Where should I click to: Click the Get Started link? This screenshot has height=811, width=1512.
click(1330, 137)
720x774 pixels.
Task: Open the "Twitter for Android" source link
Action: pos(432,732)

──────────

请把上面所有行中的“Get Started”替换为“Sign Up”，然后重新写出这些行，其余内容一律不变。

Where should I click to: Click the Sign Up link? This screenshot has height=811, width=1512.
click(1330, 137)
720x774 pixels.
Task: Open the "Twitter for Android" source link
Action: pos(432,732)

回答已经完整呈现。